Trotz vor sich her getragener Harmonie und scheinbar gutem Willen zur Zusammenarbeit – dass Union und SPD in der Sache noch einiges trennt, kann trotz Merz‘ Bemühungen, die Unterschiede zu überwinden, niemand abstreiten. Kaum steht die Koalition, ist auch schon der erste Koalitionsstreit da.
Im Interview mit der Bild am Sonntag stellt Friedrich Merz nämlich gerade noch zentrale Vorhaben der neuen Regierung infrage – dort bezeichnete er zwei zentrale und im Koalitionsvertrag vereinbarte SPD-Wahlversprechen, Steuersenkungen und den Mindestlohn, als „nicht fix“.
Insbesondere letzteres passt den Genossen gar nicht – und die Antwort aus der SPD folgt sofort. „Nicht fix“ sei auch Merz’ Wahl zum Kanzler, sagt der SPD-Bundestagsabgeordnete Lars Castellucci gegenüber ThePioneer. „Herr Merz ist noch nicht gewählt. Vielleicht sollte er das berücksichtigen, wenn er Interviews gibt.“ Der Koalitionsvertrag enthalte ein Bekenntnis zu 15 Euro Mindestlohn ab 2026, betont Castellucci.

[Zeigedaten zu Screenshots und Dokumenten]
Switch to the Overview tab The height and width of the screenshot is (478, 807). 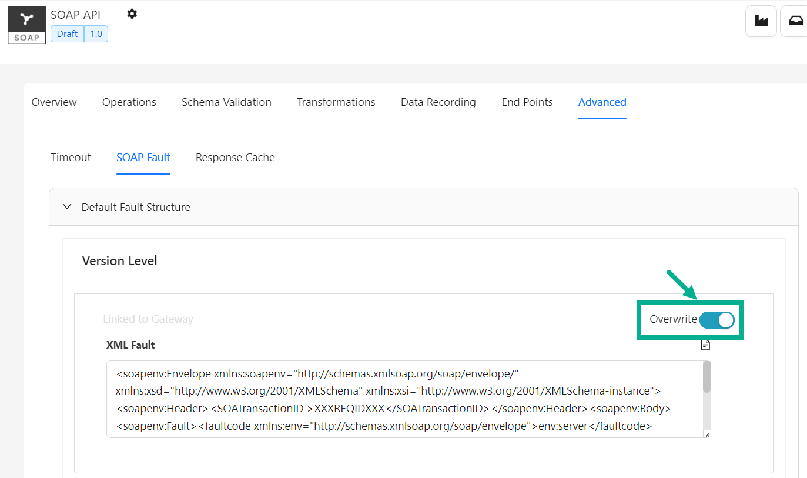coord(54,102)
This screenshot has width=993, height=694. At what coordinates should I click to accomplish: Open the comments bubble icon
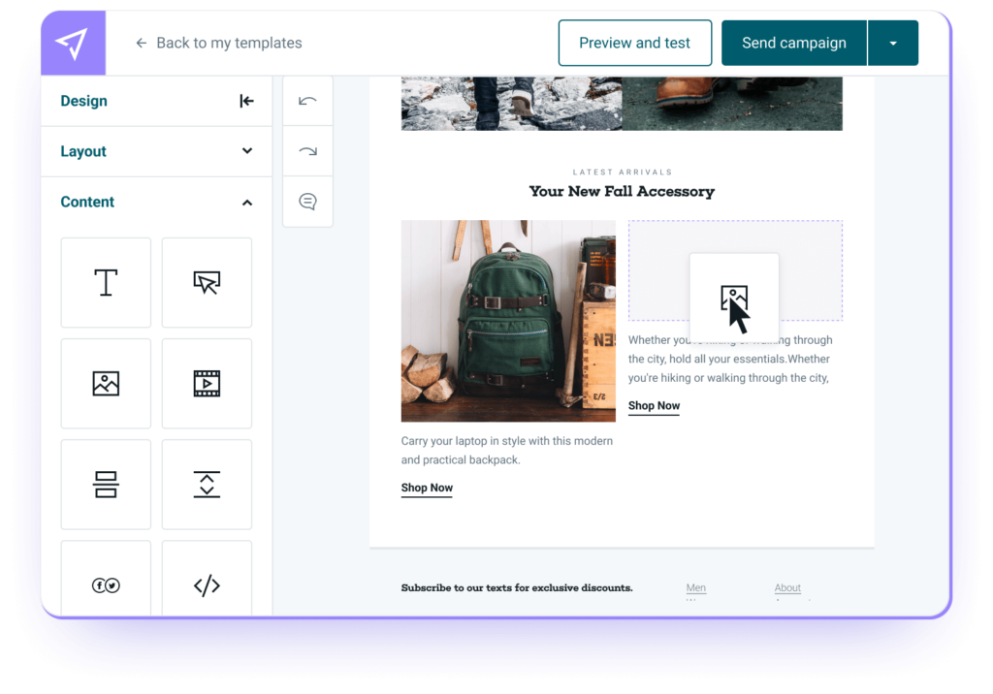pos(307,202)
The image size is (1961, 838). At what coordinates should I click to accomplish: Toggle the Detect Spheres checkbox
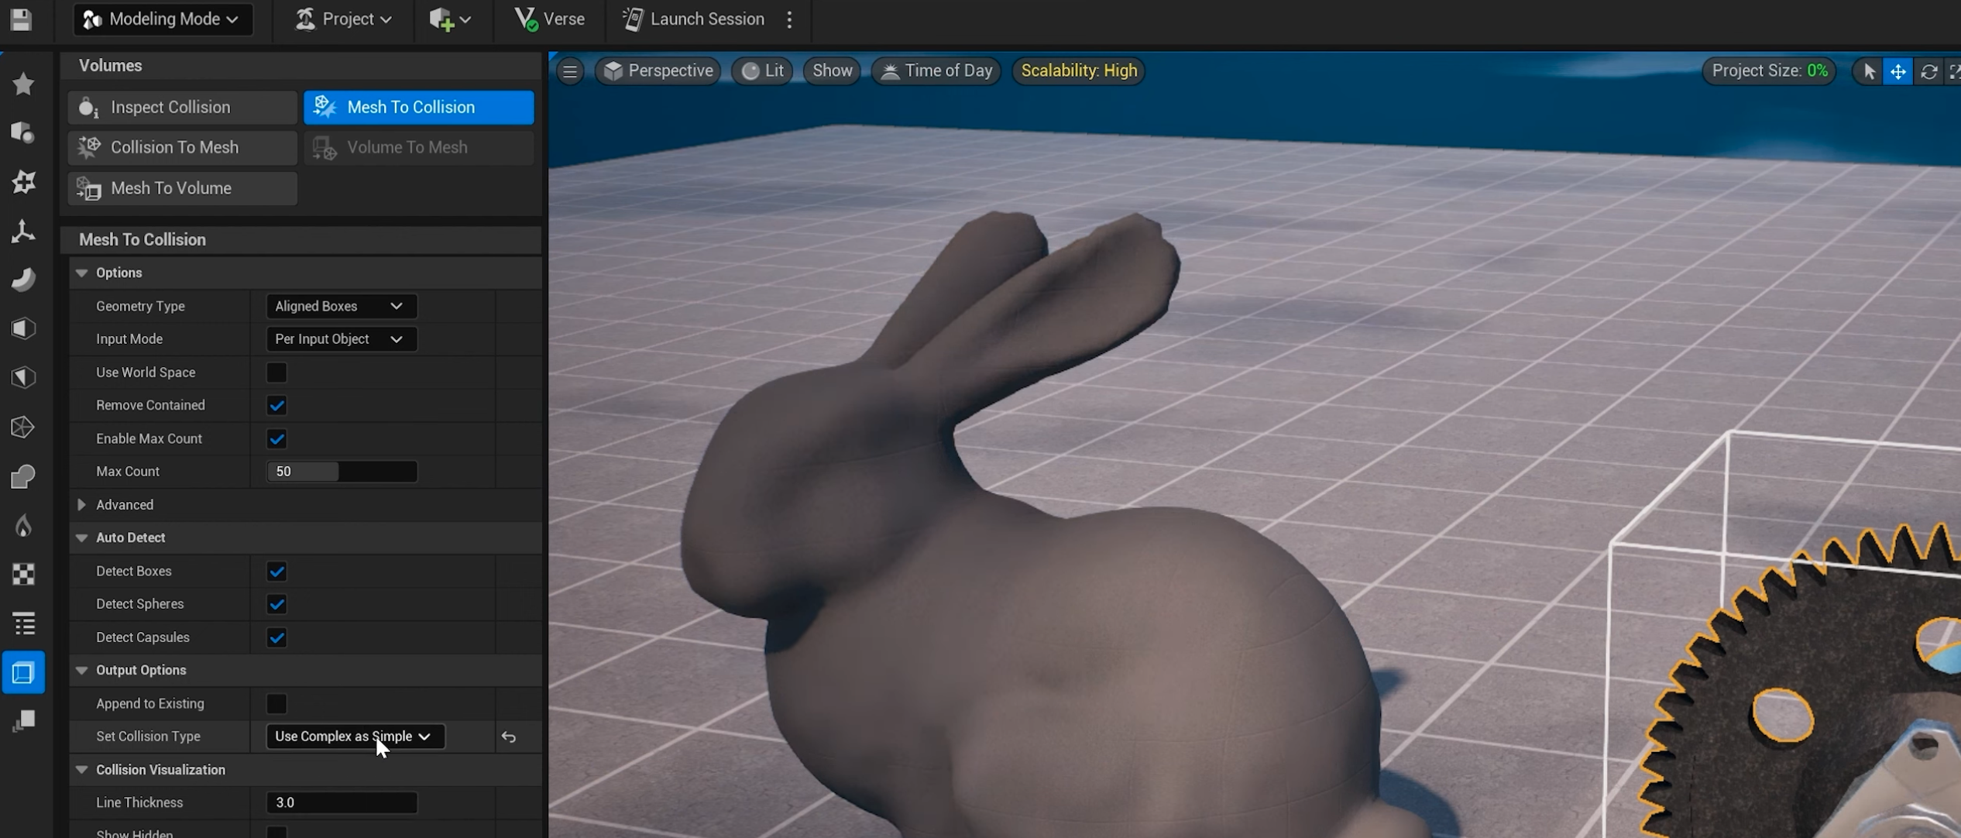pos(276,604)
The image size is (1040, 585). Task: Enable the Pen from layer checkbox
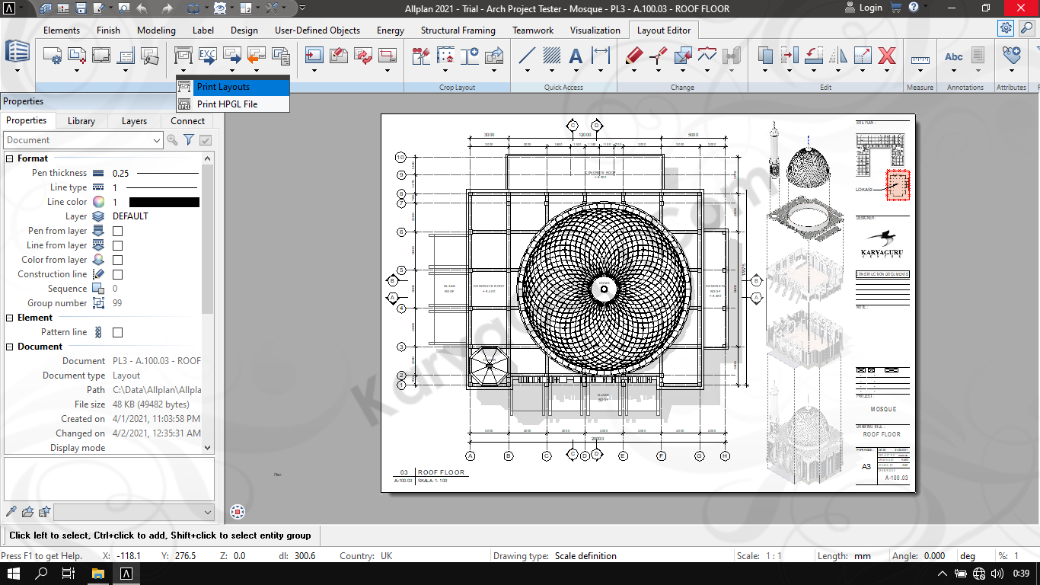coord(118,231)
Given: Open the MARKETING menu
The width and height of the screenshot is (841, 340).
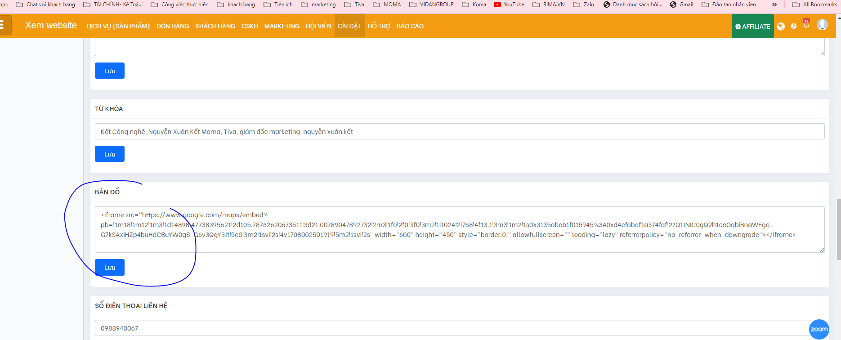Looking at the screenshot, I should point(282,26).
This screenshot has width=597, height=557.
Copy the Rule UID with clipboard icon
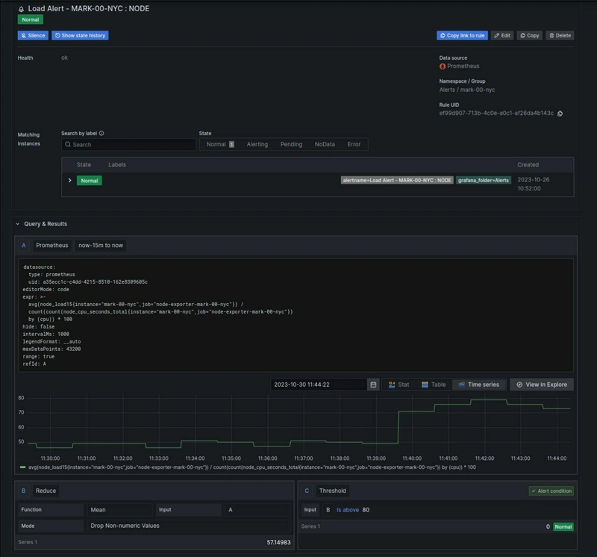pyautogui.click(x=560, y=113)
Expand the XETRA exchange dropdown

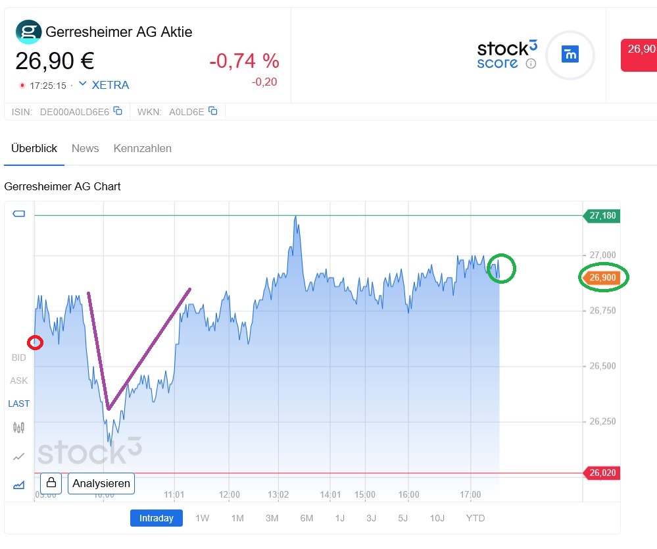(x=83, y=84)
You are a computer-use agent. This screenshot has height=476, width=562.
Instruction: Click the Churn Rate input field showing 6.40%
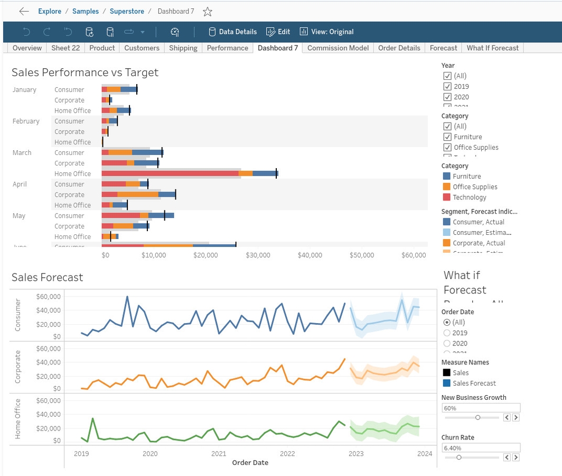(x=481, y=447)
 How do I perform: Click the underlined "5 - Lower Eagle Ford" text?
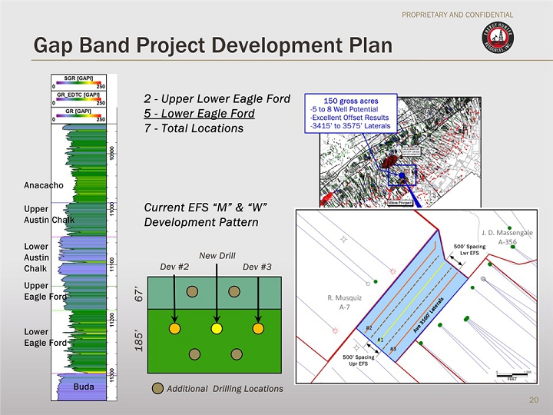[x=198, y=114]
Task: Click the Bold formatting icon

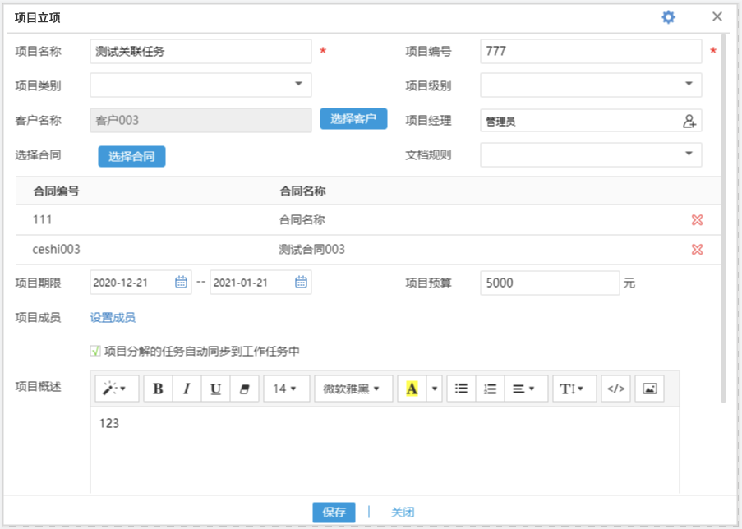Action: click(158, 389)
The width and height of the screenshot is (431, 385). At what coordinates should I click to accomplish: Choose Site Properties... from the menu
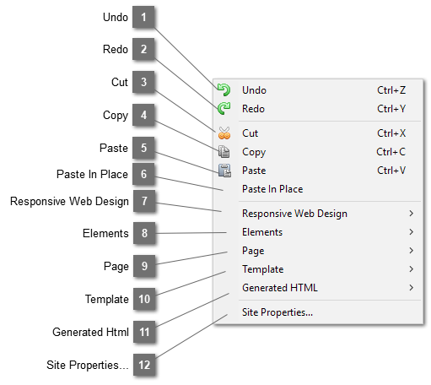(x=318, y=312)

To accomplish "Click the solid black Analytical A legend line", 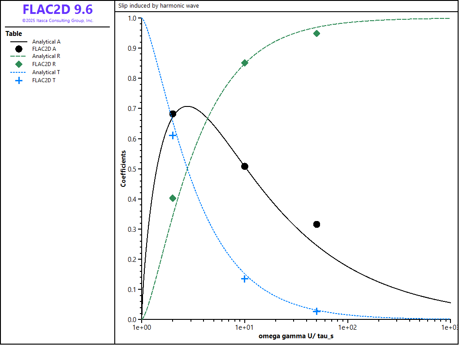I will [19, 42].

Schriftliche Aufgaben:
(a) Nenne alle Personen, Parteien und Medien, die im Textausschnitt über den Koalitionsstreit vorkommen, in der Reihenfolge ihrer ersten Erwähnung.
(b) Führe den Textausschnitt über den Koalitionsstreit nach seinem letzten Satz weiter.
Das Material steht für sich und gehört nicht zum Textausschnitt über den Koalitionsstreit.

Antworten je Aufgabe:
(a) Union, SPD, Friedrich Merz, Bild am Sonntag, Lars Castellucci, ThePioneer

(b)
Tatsächlich ist das im Koalitionsvertrag so vereinbart – auch CDU-Generalsekretär Carsten Linnemann bestätigte das im Grunde im Bericht aus Berlin. Im Koalitionsvertrag stehe, „dass nicht Politiker (…) die Mindestlöhne festsetzen“, betont er zwar. Aber: Mit der Mindestlohnkommission und den Kriterien, nach denen sie berechne und arbeite, seien „15 Euro erreichbar“.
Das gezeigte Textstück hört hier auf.